What you will do: The answer should contain all of the data, retyped without any alteration.

----

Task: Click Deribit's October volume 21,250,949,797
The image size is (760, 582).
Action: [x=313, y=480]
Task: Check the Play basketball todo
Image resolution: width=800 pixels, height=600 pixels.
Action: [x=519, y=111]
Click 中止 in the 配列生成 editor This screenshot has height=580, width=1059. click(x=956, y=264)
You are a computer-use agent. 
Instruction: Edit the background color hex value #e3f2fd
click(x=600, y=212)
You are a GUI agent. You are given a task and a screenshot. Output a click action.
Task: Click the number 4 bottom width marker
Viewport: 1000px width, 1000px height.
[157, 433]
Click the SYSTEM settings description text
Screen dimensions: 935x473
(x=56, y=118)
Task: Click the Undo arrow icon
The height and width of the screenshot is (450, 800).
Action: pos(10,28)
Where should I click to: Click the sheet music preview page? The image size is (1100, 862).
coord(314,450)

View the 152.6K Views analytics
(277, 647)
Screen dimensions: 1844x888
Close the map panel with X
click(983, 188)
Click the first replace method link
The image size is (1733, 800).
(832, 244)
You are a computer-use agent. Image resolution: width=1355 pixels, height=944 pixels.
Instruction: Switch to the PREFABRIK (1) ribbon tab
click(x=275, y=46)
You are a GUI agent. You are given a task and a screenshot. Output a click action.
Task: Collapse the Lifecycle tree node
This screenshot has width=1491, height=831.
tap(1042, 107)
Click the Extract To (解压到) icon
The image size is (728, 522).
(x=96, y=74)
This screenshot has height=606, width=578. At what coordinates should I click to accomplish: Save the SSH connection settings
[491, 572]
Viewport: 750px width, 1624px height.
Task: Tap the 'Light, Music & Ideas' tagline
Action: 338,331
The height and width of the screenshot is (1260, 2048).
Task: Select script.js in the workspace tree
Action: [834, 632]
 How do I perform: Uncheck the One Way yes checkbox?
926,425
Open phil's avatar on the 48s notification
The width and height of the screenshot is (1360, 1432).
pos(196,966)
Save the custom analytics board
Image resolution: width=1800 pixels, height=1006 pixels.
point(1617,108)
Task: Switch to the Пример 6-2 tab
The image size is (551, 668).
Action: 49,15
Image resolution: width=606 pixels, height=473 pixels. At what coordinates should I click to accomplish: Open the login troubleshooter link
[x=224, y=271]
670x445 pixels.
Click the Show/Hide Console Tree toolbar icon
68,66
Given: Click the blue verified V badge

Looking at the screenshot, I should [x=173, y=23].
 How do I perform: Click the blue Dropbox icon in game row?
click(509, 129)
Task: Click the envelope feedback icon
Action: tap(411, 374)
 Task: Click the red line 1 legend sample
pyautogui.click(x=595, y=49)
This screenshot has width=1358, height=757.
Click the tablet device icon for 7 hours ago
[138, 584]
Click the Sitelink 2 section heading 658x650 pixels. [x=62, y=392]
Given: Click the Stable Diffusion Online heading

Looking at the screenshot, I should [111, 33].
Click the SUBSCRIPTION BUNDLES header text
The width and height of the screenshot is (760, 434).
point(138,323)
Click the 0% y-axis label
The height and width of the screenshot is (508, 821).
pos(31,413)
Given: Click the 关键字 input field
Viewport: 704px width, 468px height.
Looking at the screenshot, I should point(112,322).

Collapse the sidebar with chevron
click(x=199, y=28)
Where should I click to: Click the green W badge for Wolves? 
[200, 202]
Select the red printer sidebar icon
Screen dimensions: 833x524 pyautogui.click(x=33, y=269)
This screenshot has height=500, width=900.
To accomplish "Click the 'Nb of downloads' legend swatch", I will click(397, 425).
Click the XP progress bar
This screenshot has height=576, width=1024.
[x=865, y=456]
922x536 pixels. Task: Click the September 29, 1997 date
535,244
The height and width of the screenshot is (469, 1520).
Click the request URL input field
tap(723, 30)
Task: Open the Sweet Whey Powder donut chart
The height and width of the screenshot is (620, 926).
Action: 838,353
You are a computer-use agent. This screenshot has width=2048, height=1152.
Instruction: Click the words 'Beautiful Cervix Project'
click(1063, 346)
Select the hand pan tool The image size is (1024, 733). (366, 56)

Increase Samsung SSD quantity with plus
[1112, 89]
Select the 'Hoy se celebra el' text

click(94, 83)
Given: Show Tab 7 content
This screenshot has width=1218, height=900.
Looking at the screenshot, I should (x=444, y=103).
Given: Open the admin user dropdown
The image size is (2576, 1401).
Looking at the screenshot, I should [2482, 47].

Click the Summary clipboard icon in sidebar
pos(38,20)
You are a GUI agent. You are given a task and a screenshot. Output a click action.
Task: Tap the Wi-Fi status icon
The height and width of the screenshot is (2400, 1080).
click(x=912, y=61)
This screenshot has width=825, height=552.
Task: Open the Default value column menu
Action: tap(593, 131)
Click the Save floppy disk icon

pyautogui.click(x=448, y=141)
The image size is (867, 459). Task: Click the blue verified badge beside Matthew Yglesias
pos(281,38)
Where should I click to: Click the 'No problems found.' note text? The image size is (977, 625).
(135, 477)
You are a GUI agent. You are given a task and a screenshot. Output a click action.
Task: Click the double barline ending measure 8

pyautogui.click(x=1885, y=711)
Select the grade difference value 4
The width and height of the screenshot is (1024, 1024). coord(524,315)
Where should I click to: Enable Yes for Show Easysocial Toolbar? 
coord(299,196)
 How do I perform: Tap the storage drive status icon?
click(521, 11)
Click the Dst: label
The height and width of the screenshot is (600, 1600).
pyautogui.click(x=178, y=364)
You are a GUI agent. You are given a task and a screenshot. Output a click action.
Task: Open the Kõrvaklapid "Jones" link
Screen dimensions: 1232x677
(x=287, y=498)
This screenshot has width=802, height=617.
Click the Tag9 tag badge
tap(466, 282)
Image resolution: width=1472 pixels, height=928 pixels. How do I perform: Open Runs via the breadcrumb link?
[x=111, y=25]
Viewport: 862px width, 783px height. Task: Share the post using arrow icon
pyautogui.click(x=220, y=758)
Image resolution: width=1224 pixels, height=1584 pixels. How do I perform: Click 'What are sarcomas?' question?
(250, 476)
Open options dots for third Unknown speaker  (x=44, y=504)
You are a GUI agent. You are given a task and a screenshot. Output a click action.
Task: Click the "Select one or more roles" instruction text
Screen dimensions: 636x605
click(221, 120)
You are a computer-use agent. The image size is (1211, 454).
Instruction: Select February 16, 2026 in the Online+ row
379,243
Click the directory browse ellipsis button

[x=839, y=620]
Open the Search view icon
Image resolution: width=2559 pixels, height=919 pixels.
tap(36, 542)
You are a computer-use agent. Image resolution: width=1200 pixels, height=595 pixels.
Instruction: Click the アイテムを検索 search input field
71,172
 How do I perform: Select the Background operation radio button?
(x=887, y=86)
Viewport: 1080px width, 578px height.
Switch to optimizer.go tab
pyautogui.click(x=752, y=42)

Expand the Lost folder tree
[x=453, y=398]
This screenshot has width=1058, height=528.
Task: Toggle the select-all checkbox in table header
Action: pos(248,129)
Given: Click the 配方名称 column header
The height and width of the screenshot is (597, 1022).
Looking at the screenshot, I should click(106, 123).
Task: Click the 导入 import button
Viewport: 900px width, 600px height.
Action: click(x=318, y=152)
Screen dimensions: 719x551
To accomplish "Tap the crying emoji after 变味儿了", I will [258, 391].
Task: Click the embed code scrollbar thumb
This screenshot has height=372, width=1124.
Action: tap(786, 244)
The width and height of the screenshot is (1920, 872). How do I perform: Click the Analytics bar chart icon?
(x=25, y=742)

----

Task answer:
Task: Click Deribit's October volume 21,250,949,797
The image size is (760, 582).
Action: [x=313, y=480]
Task: Check the Play basketball todo
Image resolution: width=800 pixels, height=600 pixels.
Action: [x=519, y=111]
Click 中止 in the 配列生成 editor This screenshot has height=580, width=1059. click(x=956, y=264)
You are a computer-use agent. 
Instruction: Edit the background color hex value #e3f2fd
click(x=600, y=212)
You are a GUI agent. You are given a task and a screenshot. Output a click action.
Task: Click the number 4 bottom width marker
Viewport: 1000px width, 1000px height.
[157, 433]
Click the SYSTEM settings description text
Screen dimensions: 935x473
(x=56, y=118)
Task: Click the Undo arrow icon
The height and width of the screenshot is (450, 800).
Action: pos(10,28)
Where should I click to: Click the sheet music preview page? The image size is (1100, 862).
coord(314,450)

View the 152.6K Views analytics
(277, 647)
Screen dimensions: 1844x888
Close the map panel with X
click(983, 188)
Click the first replace method link
The image size is (1733, 800).
(832, 244)
You are a computer-use agent. Image resolution: width=1355 pixels, height=944 pixels.
Instruction: Switch to the PREFABRIK (1) ribbon tab
click(x=275, y=46)
You are a GUI agent. You are given a task and a screenshot. Output a click action.
Task: Collapse the Lifecycle tree node
This screenshot has width=1491, height=831.
tap(1042, 107)
Click the Extract To (解压到) icon
The image size is (728, 522).
(x=96, y=74)
This screenshot has height=606, width=578. At what coordinates should I click to accomplish: Save the SSH connection settings
[491, 572]
Viewport: 750px width, 1624px height.
Task: Tap the 'Light, Music & Ideas' tagline
Action: 338,331
The height and width of the screenshot is (1260, 2048).
Task: Select script.js in the workspace tree
Action: [834, 632]
 How do I perform: Uncheck the One Way yes checkbox?
926,425
Open phil's avatar on the 48s notification
The width and height of the screenshot is (1360, 1432).
pos(196,966)
Save the custom analytics board
Image resolution: width=1800 pixels, height=1006 pixels.
point(1617,108)
Task: Switch to the Пример 6-2 tab
The image size is (551, 668).
Action: 49,15
Image resolution: width=606 pixels, height=473 pixels. At what coordinates should I click to accomplish: Open the login troubleshooter link
[x=224, y=271]
670x445 pixels.
Click the Show/Hide Console Tree toolbar icon
68,66
Given: Click the blue verified V badge

Looking at the screenshot, I should [x=173, y=23].
 How do I perform: Click the blue Dropbox icon in game row?
click(509, 129)
Task: Click the envelope feedback icon
Action: tap(411, 374)
 Task: Click the red line 1 legend sample
pyautogui.click(x=595, y=49)
This screenshot has width=1358, height=757.
Click the tablet device icon for 7 hours ago
[138, 584]
Click the Sitelink 2 section heading 658x650 pixels. [x=62, y=392]
Given: Click the Stable Diffusion Online heading

Looking at the screenshot, I should [111, 33].
Click the SUBSCRIPTION BUNDLES header text
The width and height of the screenshot is (760, 434).
point(138,323)
Click the 0% y-axis label
The height and width of the screenshot is (508, 821).
pos(31,413)
Given: Click the 关键字 input field
Viewport: 704px width, 468px height.
Looking at the screenshot, I should point(112,322).

Collapse the sidebar with chevron
click(x=199, y=28)
Where should I click to: Click the green W badge for Wolves? 
[200, 202]
Select the red printer sidebar icon
Screen dimensions: 833x524 pyautogui.click(x=33, y=269)
This screenshot has height=500, width=900.
To accomplish "Click the 'Nb of downloads' legend swatch", I will click(397, 425).
Click the XP progress bar
This screenshot has height=576, width=1024.
[x=865, y=456]
922x536 pixels. Task: Click the September 29, 1997 date
535,244
The height and width of the screenshot is (469, 1520).
Click the request URL input field
tap(723, 30)
Task: Open the Sweet Whey Powder donut chart
The height and width of the screenshot is (620, 926).
Action: 838,353
You are a computer-use agent. This screenshot has width=2048, height=1152.
Instruction: Click the words 'Beautiful Cervix Project'
click(1063, 346)
Select the hand pan tool The image size is (1024, 733). (366, 56)

Increase Samsung SSD quantity with plus
[1112, 89]
Select the 'Hoy se celebra el' text

click(94, 83)
Given: Show Tab 7 content
This screenshot has width=1218, height=900.
Looking at the screenshot, I should (x=444, y=103).
Given: Open the admin user dropdown
The image size is (2576, 1401).
Looking at the screenshot, I should [2482, 47].

Click the Summary clipboard icon in sidebar
pos(38,20)
You are a GUI agent. You are given a task and a screenshot. Output a click action.
Task: Tap the Wi-Fi status icon
The height and width of the screenshot is (2400, 1080).
click(x=912, y=61)
This screenshot has width=825, height=552.
Task: Open the Default value column menu
Action: tap(593, 131)
Click the Save floppy disk icon

pyautogui.click(x=448, y=141)
The image size is (867, 459). Task: Click the blue verified badge beside Matthew Yglesias
pos(281,38)
Where should I click to: Click the 'No problems found.' note text? The image size is (977, 625).
(135, 477)
You are a GUI agent. You are given a task and a screenshot. Output a click action.
Task: Click the double barline ending measure 8

pyautogui.click(x=1885, y=711)
Select the grade difference value 4
The width and height of the screenshot is (1024, 1024). coord(524,315)
Where should I click to: Enable Yes for Show Easysocial Toolbar? 
coord(299,196)
 How do I perform: Tap the storage drive status icon?
click(521, 11)
Click the Dst: label
The height and width of the screenshot is (600, 1600).
pyautogui.click(x=178, y=364)
You are a GUI agent. You are given a task and a screenshot. Output a click action.
Task: Open the Kõrvaklapid "Jones" link
Screen dimensions: 1232x677
(x=287, y=498)
This screenshot has width=802, height=617.
Click the Tag9 tag badge
tap(466, 282)
Image resolution: width=1472 pixels, height=928 pixels. How do I perform: Open Runs via the breadcrumb link?
[x=111, y=25]
Viewport: 862px width, 783px height. Task: Share the post using arrow icon
pyautogui.click(x=220, y=758)
Image resolution: width=1224 pixels, height=1584 pixels. How do I perform: Click 'What are sarcomas?' question?
(250, 476)
Open options dots for third Unknown speaker  (x=44, y=504)
You are a GUI agent. You are given a task and a screenshot. Output a click action.
Task: Click the "Select one or more roles" instruction text
Screen dimensions: 636x605
click(221, 120)
You are a computer-use agent. The image size is (1211, 454).
Instruction: Select February 16, 2026 in the Online+ row
379,243
Click the directory browse ellipsis button

[x=839, y=620]
Open the Search view icon
Image resolution: width=2559 pixels, height=919 pixels.
tap(36, 542)
You are a computer-use agent. Image resolution: width=1200 pixels, height=595 pixels.
Instruction: Click the アイテムを検索 search input field
71,172
 How do I perform: Select the Background operation radio button?
(x=887, y=86)
Viewport: 1080px width, 578px height.
Switch to optimizer.go tab
pyautogui.click(x=752, y=42)

Expand the Lost folder tree
[x=453, y=398]
This screenshot has width=1058, height=528.
Task: Toggle the select-all checkbox in table header
Action: pos(248,129)
Given: Click the 配方名称 column header
The height and width of the screenshot is (597, 1022).
Looking at the screenshot, I should click(106, 123).
Task: Click the 导入 import button
Viewport: 900px width, 600px height.
Action: click(x=318, y=152)
Screen dimensions: 719x551
To accomplish "Tap the crying emoji after 变味儿了", I will [258, 391].
Task: Click the embed code scrollbar thumb
This screenshot has height=372, width=1124.
Action: tap(786, 244)
The width and height of the screenshot is (1920, 872). How do I perform: Click the Analytics bar chart icon?
(x=25, y=742)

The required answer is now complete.